Janvier 2024
L'extrait du mois : 112e anniversaire de la naissance d'Henri Vincenot
À l'occasion de ce mois de janvier, nous vous proposons de découvrir les circonstances de la naissance d'Henri Vincenot, romanesque déjà. Nous sommes alors le 2 janvier 1912, au 8 rue des Perrières, à Dijon.
Dans le texte que vous allez découvrir, Claudine Vincenot dépeint les instants qui suivent la naissance de son père. Le lecteur familier de Vincenot retrouve ainsi, penchés sur son berceau, Joseph, le Tremblot dans La Billebaude, Charles, père du narrateur des Mémoires d'un enfant du rail, et Marguerite, figure maternelle très fréquemement déclinée et distillée dans son œuvre.
Introduction à la vie de Vincenot autant qu'à son œuvre, ce passage indique les rapports qu'entretiennent les personnages des romans de Vincenot et leurs inspirateurs réels. Claudine Vincenot décrit également en creux les futurs tiraillements de l'écrivain.
Si Henri Vincenot partage des traits de caractère avec son grand-père, il suit les traces de son père et embrasse une carrière au P.L.M. puis à la S.N.C.F. Oscillant toute sa vie entre désir de liberté et de grands espaces, et la nécessité de poursuivre une carrière plus académique, Henri Vincenot, fidèle à lui-même, choisira de tout faire.
C'est comme si, le jour même de sa naissance, les deux pôles de son œuvre se dessinaient déjà.

Photographie d'Henri Vincenot à un an. Fonds Vincenot, BPE de Dijon.
Un naissance romanesque : extrait du Chapitre 1 « Entrée en scène », de La Vie toute crue de Claudine Vincenot, Paris, Anne Carrière, p. 23-24.
« "C'est un garçon, et de belle venue !" s'exclame la matrone.
Joseph est déjà dans l'encadrement de la porte pour juger de la vigueur du petit mâle. Charles, tout tremblant, et les larmes aux yeux, est bouleversé par cette manifestation charnelle de son amour pour sa jeune femme ; il n'ose pas prendre le pas sur son beau-père. Mais celui-ci a déjà "prévu" les choses :
"M'est avis qu'il faut le déclarer du 31 décembre !
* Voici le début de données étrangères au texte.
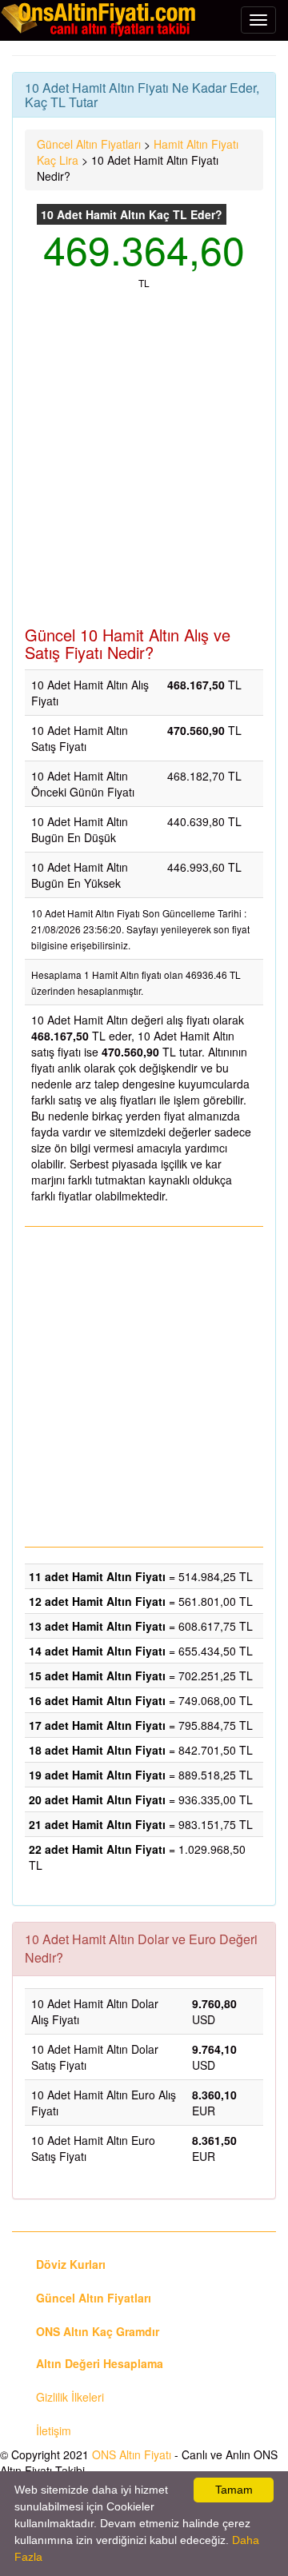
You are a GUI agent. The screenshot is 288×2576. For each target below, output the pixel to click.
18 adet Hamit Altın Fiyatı (97, 1750)
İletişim (53, 2430)
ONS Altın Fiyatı (131, 2454)
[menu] (258, 20)
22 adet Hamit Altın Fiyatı (97, 1849)
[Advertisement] (144, 466)
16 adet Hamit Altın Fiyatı (97, 1700)
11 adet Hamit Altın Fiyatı (97, 1576)
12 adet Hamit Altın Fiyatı (97, 1601)
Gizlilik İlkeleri (70, 2397)
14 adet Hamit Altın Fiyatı (97, 1651)
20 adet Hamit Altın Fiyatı (97, 1799)
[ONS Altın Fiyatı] (100, 19)
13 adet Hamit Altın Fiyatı (97, 1626)
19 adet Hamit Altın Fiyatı (97, 1775)
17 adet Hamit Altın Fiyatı (97, 1725)
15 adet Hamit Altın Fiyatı (97, 1675)
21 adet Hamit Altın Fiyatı (97, 1824)
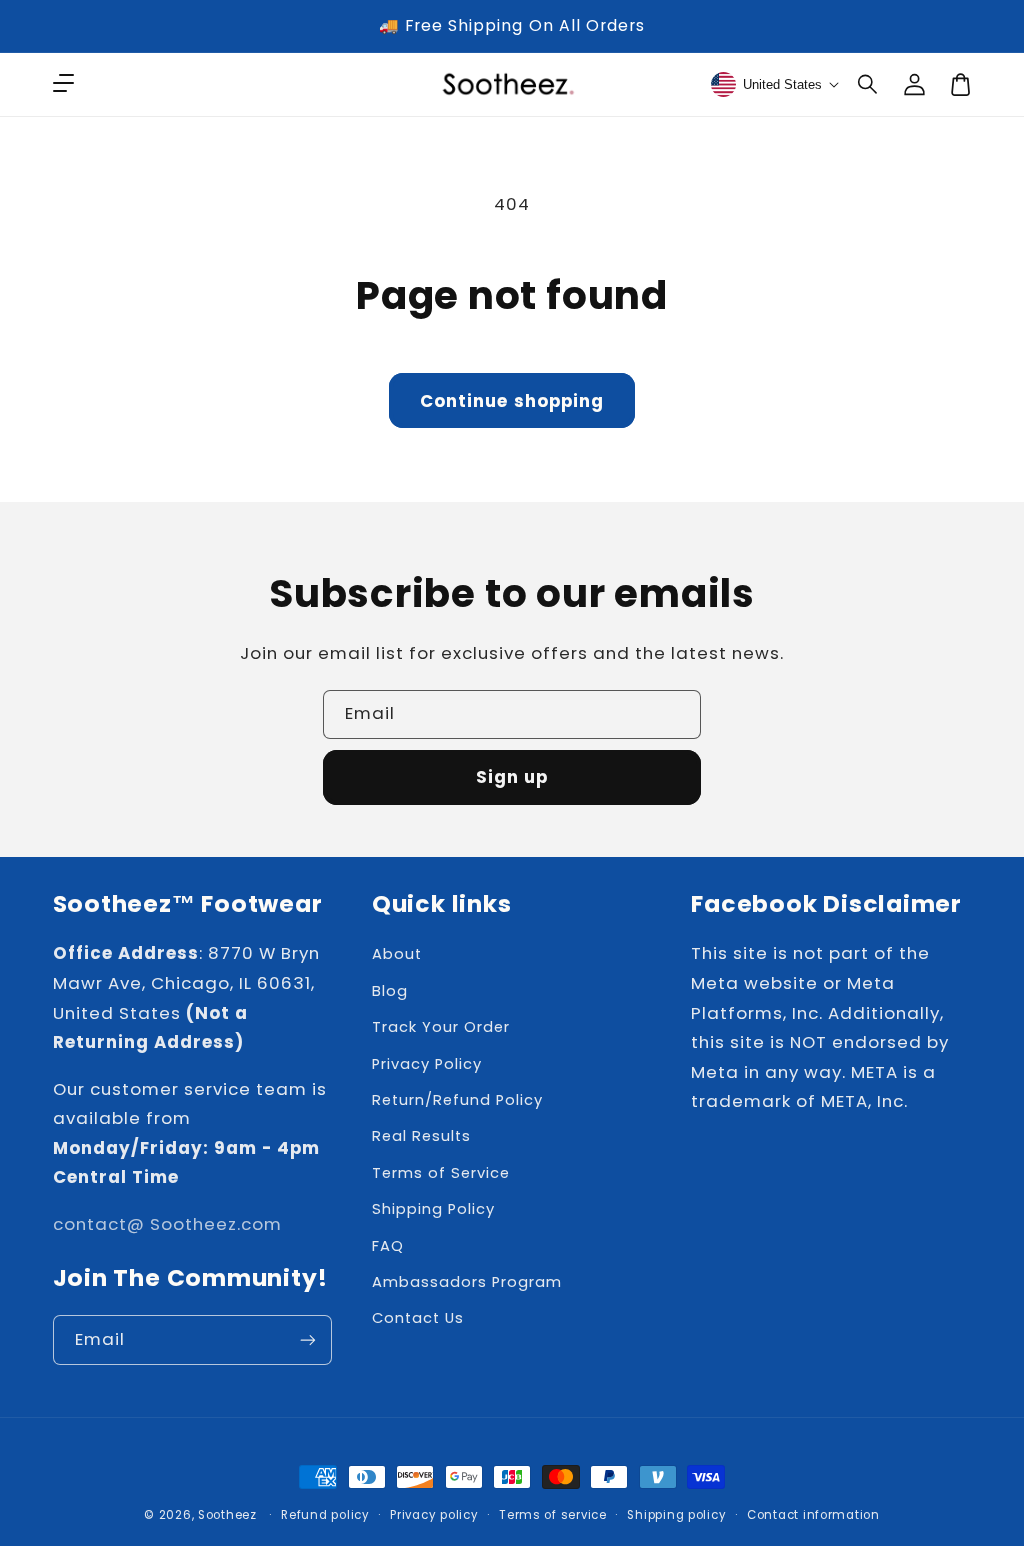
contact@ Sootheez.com (167, 1224)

- Mais, papa, on est le 2 janvier… il est… quelle heure, Charles ?" intervient Marguerite.
Charles tire sa montre de son gilet avec la lenteur nécessaire à toute opération de précision: "Deux heures trente et une… et nous sommes le 2 janvier."
Joseph éclate de rire, de son rire sarcastique bien connu dans les villages :
"Mon pauvre Charles, vous êtes un vrai fonctionnaire ! Mais si on le déclare de la fin de 1911, il va gagner une année pour la conscription ! Voyons, Charles, réfléchissez !"
Précisément, Charles réfléchit toujours beaucoup avant d'agir, par précaution et par pusillanimité. Mais aujourd'hui il ose s'insurger sans trop réfléchir :
"Mais, vous n'y pensez pas… C'est malhonnête… Et puis je ne vois pas ce que cela peut changer…"
Éclat de rire tonitruant de Joseph : compagnon-sellier de son état, représentant à Commarin des cycles Terrot, des machines Singer et, avant tout, braconnier par esthétisme, chasseur de race, pêcheur, apiculteur, dilettante toujours et frondeur en diable, Joseph sait, lui, qu'il est prudent de garder ses distances avec les institutions. Et, même si cela ne doit rien changer, eh bien, on aura "possédé" l'administration !
Marguerite a retrouvé son ardeur et sa verve :
"Écoute, papa, ça suffit. Charles va aller déclarer le petit. C'est son fils, tout de même !... Et il le déclarera du 2, là !" Le ton est sans réplique.
Valentine, tout entière dédiée au nouveau-né, supplie doucement son époux :
"Joseph... allons…"
Joseph baisse pavillon mais fait encore une tentative d'autorité :
"Comment allez-vous l'appeler ?
- Henri, n'est-ce pas, Charles ?
- Henri-Joseph, et je serai son parrain !" »
Claudine Vincenot, La Vie toute crue, Paris, Anne Carrière, p. 23-24.